Я закурил, развалился в кресле и закинул ноги на стол. Конечно, всем известно, что судья был женат. Более того, он был женат дважды. Первую жену, на которой он женился, когда я был маленьким, сбросила лошадь, и она провела остаток своих дней в кровати, глядя в потолок или, если чувствовала себя получше, – в окно. Она умерла, когда я был ребенком, и я ее почти не помнил. Но его вторую жену тоже почти забыли. Она была нездешняя – я попытался вспомнить, как она выглядела.
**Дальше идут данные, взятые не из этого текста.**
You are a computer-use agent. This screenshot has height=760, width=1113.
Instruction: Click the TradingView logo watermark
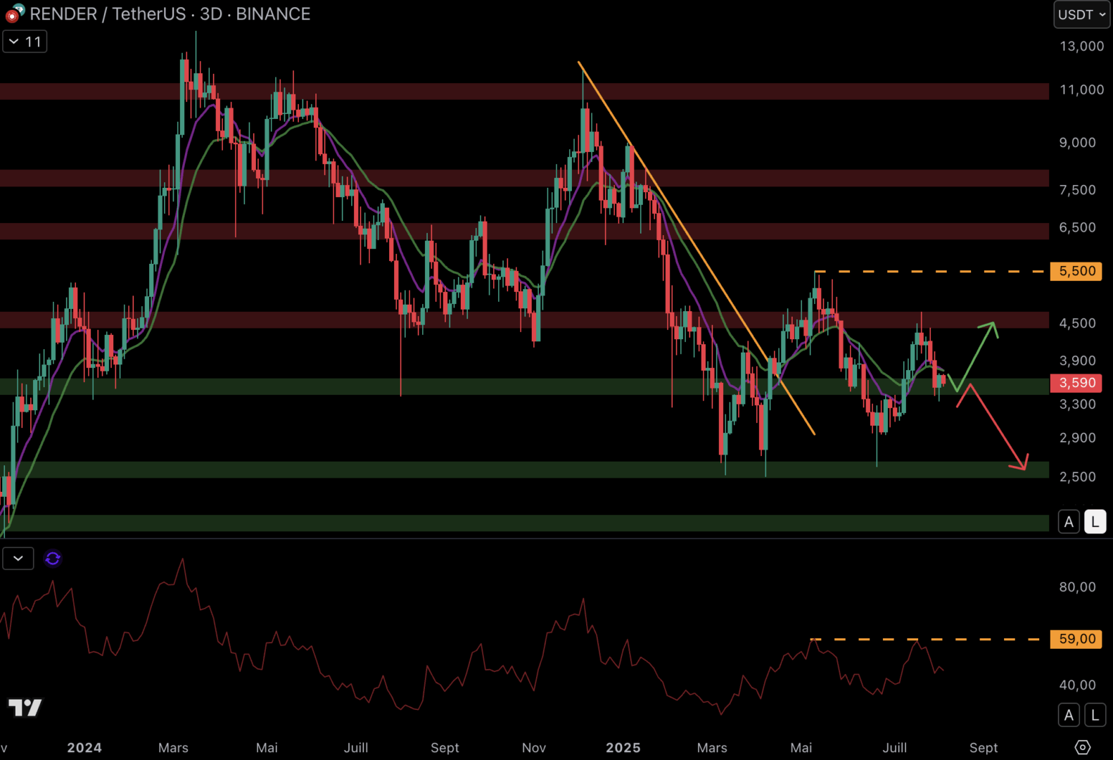coord(25,707)
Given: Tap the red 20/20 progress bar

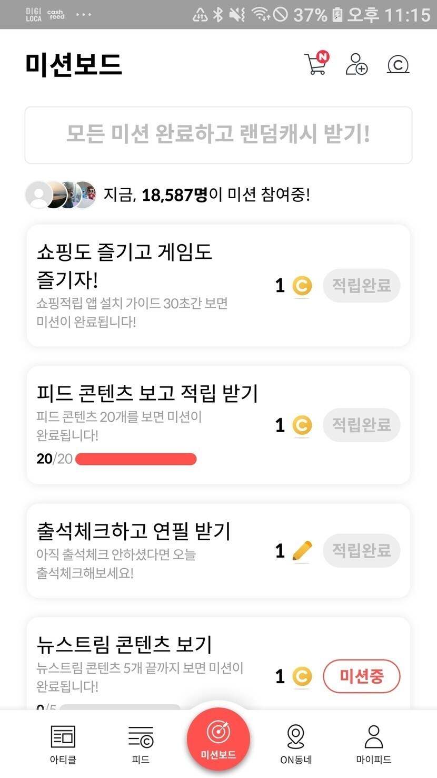Looking at the screenshot, I should 136,459.
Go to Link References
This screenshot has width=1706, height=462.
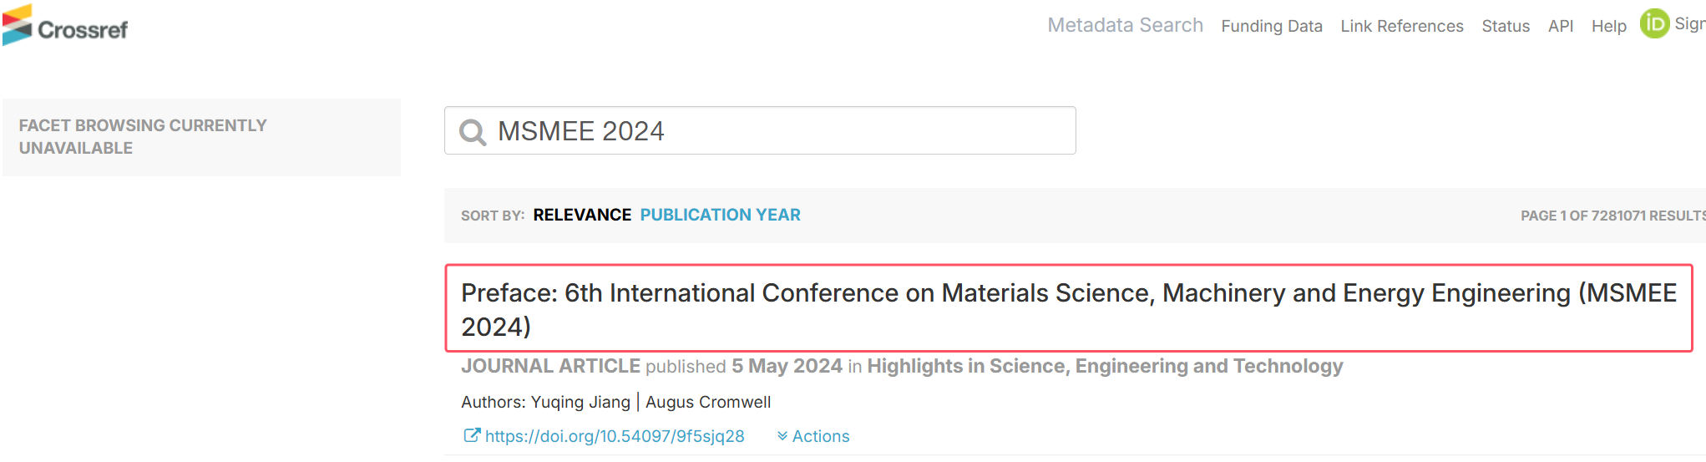(1401, 26)
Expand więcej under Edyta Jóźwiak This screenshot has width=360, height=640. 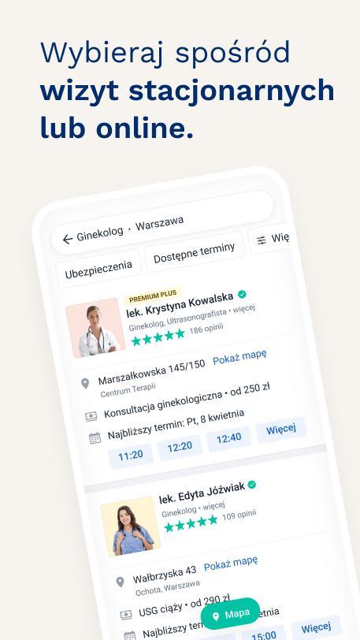point(214,507)
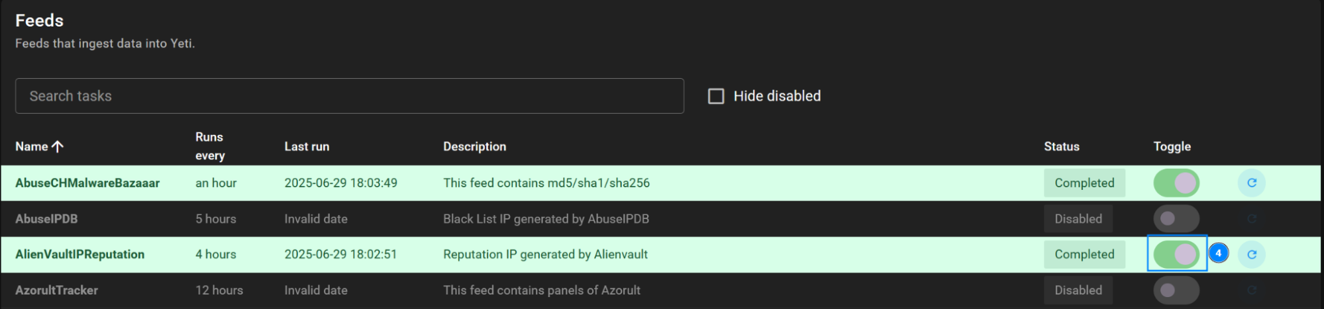The height and width of the screenshot is (309, 1324).
Task: Click the Last run column header
Action: (307, 147)
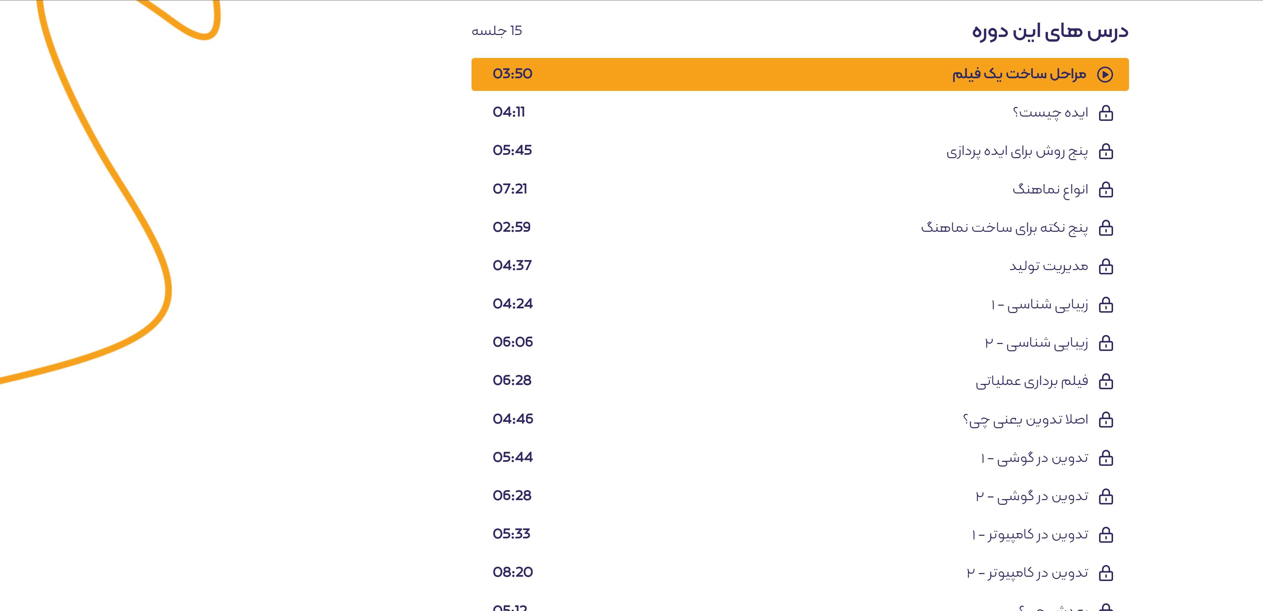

Я видел ее несколько раз, что верно, то верно. Но мальчишка пятнадцати лет или около того редко обращает внимание на взрослых женщин. Я вызвал в памяти облик женщины, темной, худой, с большими черными глазами, в длинном белом платье, с белым зонтиком. Возможно, это был совсем не ее облик. Возможно, совсем не эта женщина вышла замуж за судью Ирвина и, приехав в Берденс-Лендинг, принимала любопытных улыбающихся дам в длинном белом доме судьи и, двигаясь по проходу в церкви св. Матфея перед началом службы, ощущала на себе их взгляды во внезапной тишине и за спиной – взрывы свистящего шепота, а потом заболела и так долго жила на втором этаже с сиделкой-негритянкой, что люди забыли о самом ее существовании и вспомнили с удивлением только на ее похоронах. А после похорон уже ничто не напоминало о ней, ибо тело отправилось назад, туда, откуда она приехала, и даже имени ее не осталось на кладбище у церкви св. Матфея, где у Ирвинов было свое место под дубами, а печальные гирлянды мха висели на сучьях, словно в преддверии празднества теней.